Dynamical low rank approximation of random time dependent PDEs
by Fabio Nobile (EPFL, Lausanne, Switzerland)
Partial differential equations with random coefficients and input data (random PDEs in short) arise in many applications in which the data of the PDE need to be described in terms of random variables/fields due either to a lack of knowledge of the system or to its inherent variability. The numerical approximation of statistics of the solution poses several challenges when the number of random parameters is large and/or the parameter-to-solution map is complex, and effective surrogate or reduced models are of great need in this context.
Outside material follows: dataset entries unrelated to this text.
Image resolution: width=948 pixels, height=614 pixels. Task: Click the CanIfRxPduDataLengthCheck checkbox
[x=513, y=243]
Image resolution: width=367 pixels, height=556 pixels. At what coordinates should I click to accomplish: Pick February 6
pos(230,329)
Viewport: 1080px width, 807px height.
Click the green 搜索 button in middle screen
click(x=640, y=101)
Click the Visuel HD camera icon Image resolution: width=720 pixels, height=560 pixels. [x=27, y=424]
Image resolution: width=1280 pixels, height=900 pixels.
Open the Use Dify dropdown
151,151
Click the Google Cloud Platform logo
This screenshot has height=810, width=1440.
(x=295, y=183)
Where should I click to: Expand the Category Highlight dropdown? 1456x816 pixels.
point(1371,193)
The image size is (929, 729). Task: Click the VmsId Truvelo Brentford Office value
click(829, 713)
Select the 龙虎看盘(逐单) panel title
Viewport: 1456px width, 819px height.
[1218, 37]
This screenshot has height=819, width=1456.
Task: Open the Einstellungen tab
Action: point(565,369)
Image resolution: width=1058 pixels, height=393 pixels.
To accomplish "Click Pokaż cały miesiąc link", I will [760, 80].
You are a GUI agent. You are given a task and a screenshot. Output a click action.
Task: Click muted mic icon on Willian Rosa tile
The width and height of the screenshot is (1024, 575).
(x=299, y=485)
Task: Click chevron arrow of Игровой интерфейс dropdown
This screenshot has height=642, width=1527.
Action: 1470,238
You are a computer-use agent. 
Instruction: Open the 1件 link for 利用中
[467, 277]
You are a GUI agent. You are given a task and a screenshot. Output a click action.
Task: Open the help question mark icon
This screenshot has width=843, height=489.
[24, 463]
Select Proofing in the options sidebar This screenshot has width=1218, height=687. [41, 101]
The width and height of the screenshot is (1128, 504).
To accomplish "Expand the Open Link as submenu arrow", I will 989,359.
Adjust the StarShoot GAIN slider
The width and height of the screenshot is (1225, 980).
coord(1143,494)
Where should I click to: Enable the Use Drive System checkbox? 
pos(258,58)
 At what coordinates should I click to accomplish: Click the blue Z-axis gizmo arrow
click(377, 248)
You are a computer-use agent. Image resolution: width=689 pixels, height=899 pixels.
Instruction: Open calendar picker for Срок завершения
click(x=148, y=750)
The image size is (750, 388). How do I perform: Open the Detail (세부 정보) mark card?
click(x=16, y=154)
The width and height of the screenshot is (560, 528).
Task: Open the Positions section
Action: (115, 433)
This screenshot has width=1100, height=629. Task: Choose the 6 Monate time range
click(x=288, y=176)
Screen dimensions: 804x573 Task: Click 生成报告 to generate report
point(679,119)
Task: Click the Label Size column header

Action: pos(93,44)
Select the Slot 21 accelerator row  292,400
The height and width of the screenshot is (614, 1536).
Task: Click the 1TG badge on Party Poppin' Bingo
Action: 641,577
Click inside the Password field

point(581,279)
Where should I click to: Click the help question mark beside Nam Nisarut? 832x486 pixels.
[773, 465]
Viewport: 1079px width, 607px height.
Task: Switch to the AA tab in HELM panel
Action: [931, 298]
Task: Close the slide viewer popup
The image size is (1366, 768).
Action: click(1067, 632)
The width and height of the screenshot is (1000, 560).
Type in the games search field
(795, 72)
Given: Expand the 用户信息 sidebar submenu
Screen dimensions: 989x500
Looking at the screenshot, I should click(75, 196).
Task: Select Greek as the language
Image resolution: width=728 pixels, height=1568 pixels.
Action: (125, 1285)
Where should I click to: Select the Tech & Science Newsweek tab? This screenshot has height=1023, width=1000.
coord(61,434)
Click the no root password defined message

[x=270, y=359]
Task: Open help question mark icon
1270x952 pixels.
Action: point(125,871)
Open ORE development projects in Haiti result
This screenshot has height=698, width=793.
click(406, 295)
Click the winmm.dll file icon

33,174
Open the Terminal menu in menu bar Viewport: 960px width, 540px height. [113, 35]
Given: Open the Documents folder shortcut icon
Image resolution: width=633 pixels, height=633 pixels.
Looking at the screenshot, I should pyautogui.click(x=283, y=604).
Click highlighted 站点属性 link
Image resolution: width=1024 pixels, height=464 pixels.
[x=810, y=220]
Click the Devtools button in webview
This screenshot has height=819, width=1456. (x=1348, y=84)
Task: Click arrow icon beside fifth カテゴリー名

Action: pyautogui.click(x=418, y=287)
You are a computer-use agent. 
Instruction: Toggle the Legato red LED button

In this talk we consider time dependent PDEs with few random parameters and seek for an approximate solution in separable form that can be written at each time instant as a linear combination of linearly independent spatial functions multiplied by linearly independent random variables (low rank approximation) in the spirit of a truncated Karhunen-Loève expansion. Since the optimal deterministic and stochastic modes can significantly change over time, we consider here a dynamical approach where those modes are computed on the fly as solutions of suitable evolution equations. From a geometrical point of view, this corresponds to constraining the original dynamics to the manifold of fixed rank functions, i.e. functions that can be written in separable form with a fixed number of terms. Equivalently, the original equations are projected onto the tangent space to the manifold of fixed rank functions along the approximate trajectory, similarly to the Dirac-Frenkel variational principle in quantum mechanics.
We discuss the construction of the method as well as practical numerical aspects for several time dependent PDEs with random parameters, including the heat equation with a random diffusion coefficient; the incompressible Navier-Stokes equations with random Dirichlet boundary conditions; the wave equation with random wave speed. In the latter case, we propose a dynamical low rank approximation that preserves the symplectic structure of the equations.